Home » The Gift Is The Scariest Surprise Of The Summer [Review]

The Gift Is The Scariest Surprise Of The Summer [Review]

The Gift

The trailer for The Gift either completely sucks, or is the cleverest marketing strategy for a horror movie in years. It presents this, the debut feature from writer-director-star Joel Edgerton, as nothing more than your typical, run-of-the-mill revenge movie – kind of a modern Fatal Attraction, but with less sex and/or pet murder. In reality, The Gift is the smartest, scariest and most surprising horror movie of the year thus far. And, given just how little of its pleasures that terrible trailer gives away, it may just have the perfect marketing campaign behind it, too.

The premise is simple; sort-of happily married couple Simon (Jason Bateman) and Robyn (Rebecca Hall) have just moved to L.A. He’s got a new job, while she’s going to be spending lots of boring days alone decorating their new pad. A ghost from Simon’s past soon shows up in the shape of socially awkward Gordo (Edgerton), and begins leaving gifts for them, turning up unannounced and generally just hanging around like a bad smell.

It’s clear from the outset that something is a bit off, as Gordo seems far more interested in Simon (and, crucially, Robyn) than Simon is in him.

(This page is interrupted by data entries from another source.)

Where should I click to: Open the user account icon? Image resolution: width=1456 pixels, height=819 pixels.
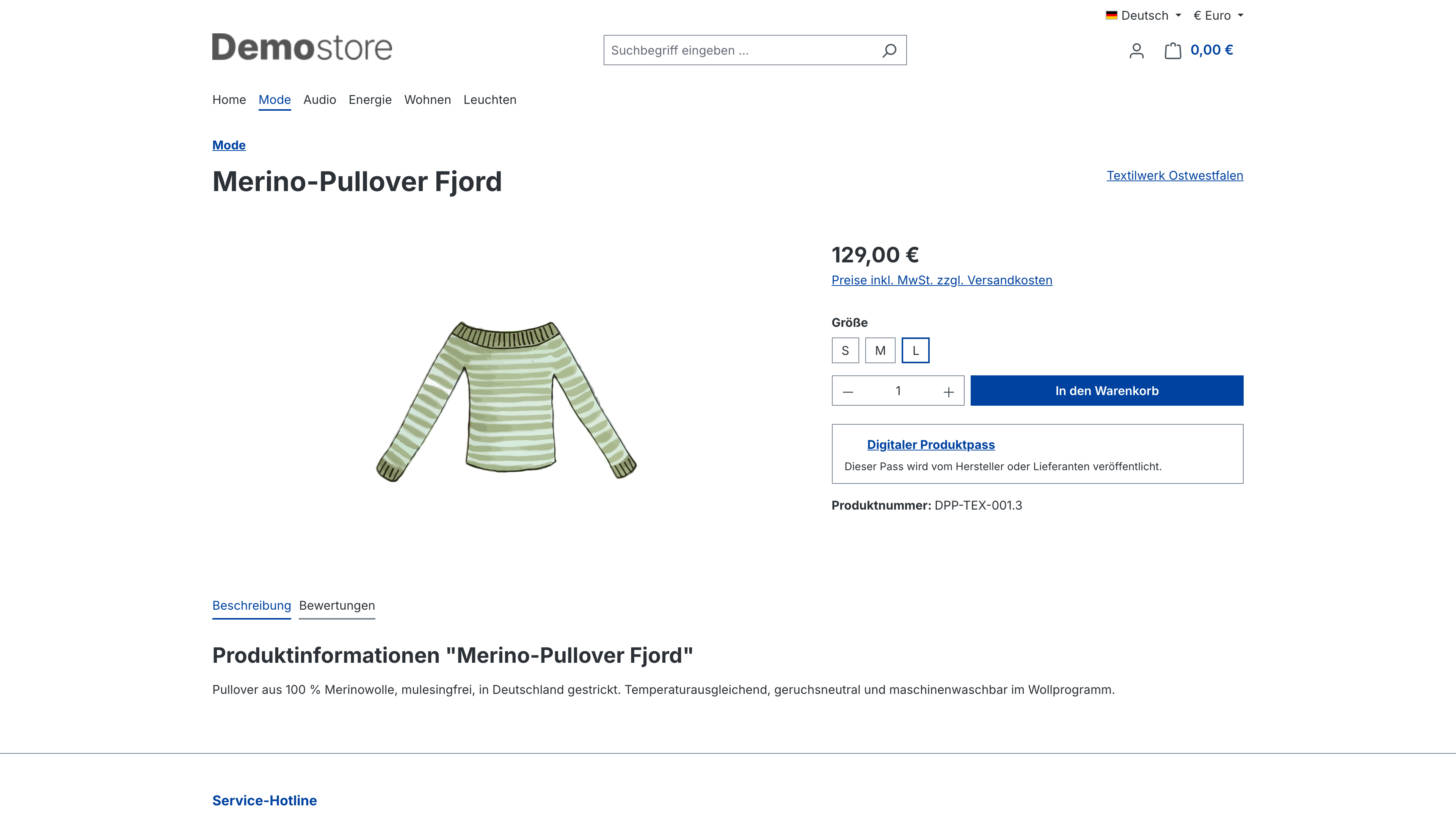click(x=1136, y=51)
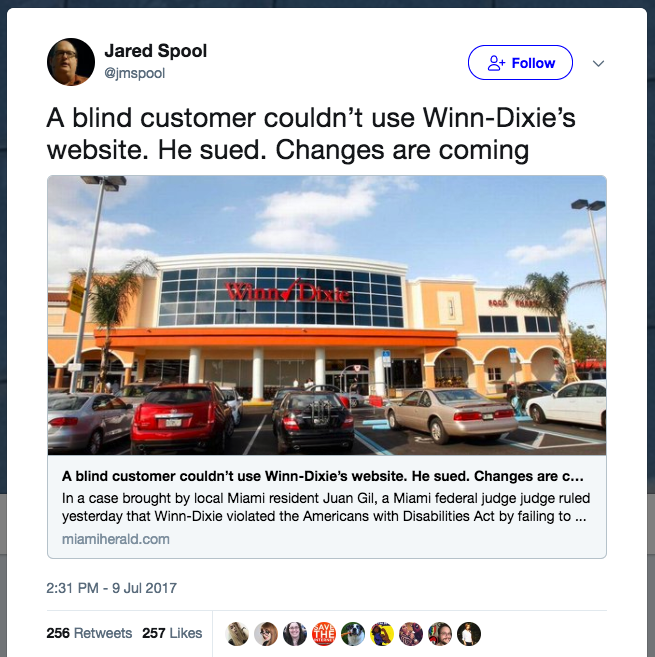The height and width of the screenshot is (657, 655).
Task: Open the red-haired woman with sunglasses avatar
Action: click(x=266, y=634)
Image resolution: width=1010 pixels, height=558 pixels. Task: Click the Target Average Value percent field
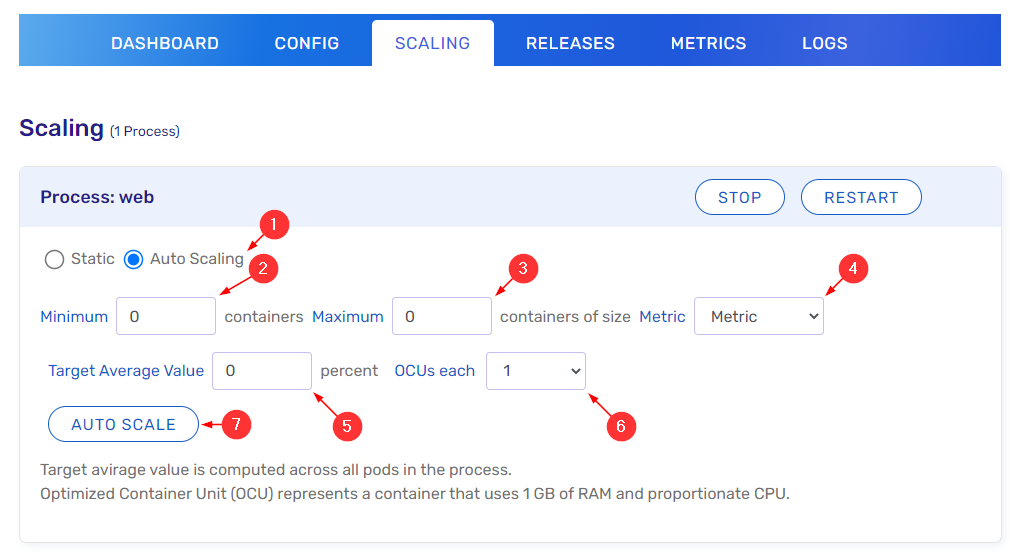tap(262, 370)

He’s introduced lurking in the background, waiting for his moment to pounce. He also seems to know a lot more about the couple than he’s letting on, including where they live, what hours Simon works and when Robyn is going to be home alone. It’s all a bit unsettling without anything too bizarre actually happening – and such is the crux of The Gift‘s incredible power as a horror movie.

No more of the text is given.